Tony Blair’s declaration that MI5 will operate completely separate from police in the North is a major step towards forcing the security service out north and south of the border, Sinn Féin claimed today.
After the British Prime Minister issued a statement on how the new security arrangements would affect the North, emphasising clear division between the agencies, Gerry Adams’s party described it as a major success for its negotiations.
It claimed intense talks with the British government over the past few weeks had led to the reversal of the planned integration of MI5 and the PSNI.
With Sinn Féin and Ian Paisley’s Democratic Unionist Party involved in a tense stand-off over demands for republicans to support the force in the North in return for guarantees that a power-sharing administration will be reformed at Stormont, the role of the security services has become crucial.

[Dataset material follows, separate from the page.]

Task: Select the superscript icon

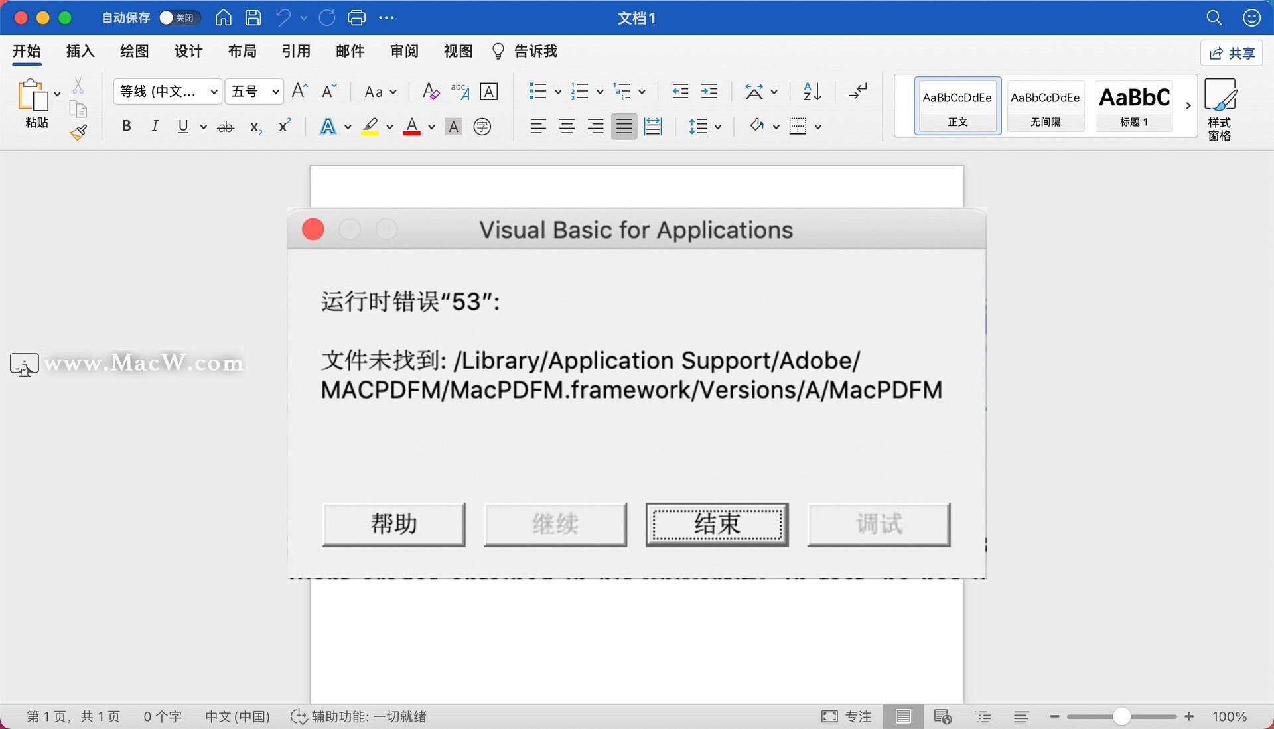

Sinn Féin’s policing and justice spokesman Gerry Kelly claimed Mr Blair’s statement protected local policing from the “malign and corruptive control of MI5”.
He added: “What we have achieved in this is that MI5 will have no part in policing in the North.
“The whole issue of MI5, and these security services are also in the south of Ireland, is that if they act illegally then we have a PSNI which is not signed up to MI5 and which will hold them to account.
“We want MI5 out of Ireland, there’s no place for it north or south. This gets us a very major step closer to that.
“But we have never argued that the battle is over.”